Damit entschieden werden kann, welche der beiden Seiten über das nächste Zeitalter regiert, müssen diese vier Menschen einen Kampf miteinander ausfechten. In einer Welt, in der das Gute regiert, ist Magie unbekannt. Hier besitzen die Inkarnationen Magie. In einer Welt dagegen, in der das Böse herrscht, lebt auch die Magie. Hier besitzen die Inkarnationen die Fähigkeit, Magie zu brechen. Zur Zeit von Shaan und Deleja herrscht das Gute, somit gibt es keine Magie. Niemand glaubt daran und niemand hat je davon gehört.

Im Gegensatz zu den Shais wachsen die Lanhal und der Yinyal ohne Wissen über ihre Bedeutung auf. Sie kennen auch ihre Kräfte nicht, denn sie besitzen sie lange Zeit gar nicht. Sie erhalten ihre Magie erst zum letzten Kampf, also erst dann, wenn beide erkannt haben, wer und was sie sind.

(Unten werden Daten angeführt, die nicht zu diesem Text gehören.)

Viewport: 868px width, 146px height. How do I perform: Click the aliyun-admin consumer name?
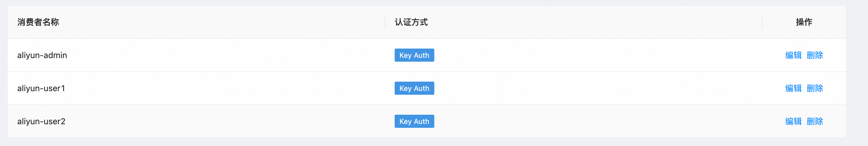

In dem Moment, in dem der letzte Kampf beginnt, also beide Inkarnationen erwacht sind, verlieren die Shais ihre Macht. Sie übertragen all ihr Wissen und ihre Fähigkeiten über den Gebrauch der Magie auf die Inkarnationen und sind selbst dann nur noch normale Menschen. Sollte die Lanhal siegen, wird auch ihre Magie wieder verschwinden, denn die Welt, die sie mit ihrem Sieg erschaffen hat, ist eine ohne Magie. Siegt jedoch der Yinyal, behält er seine Macht, und er kann den Funken der Magie dann auch in anderen erwecken. Doch damit nicht genug. In einer Welt, in der die Macht des Bösen herrscht, werden für zwanzig Generationen immer wieder Menschen mit magischen Kräften geboren werden.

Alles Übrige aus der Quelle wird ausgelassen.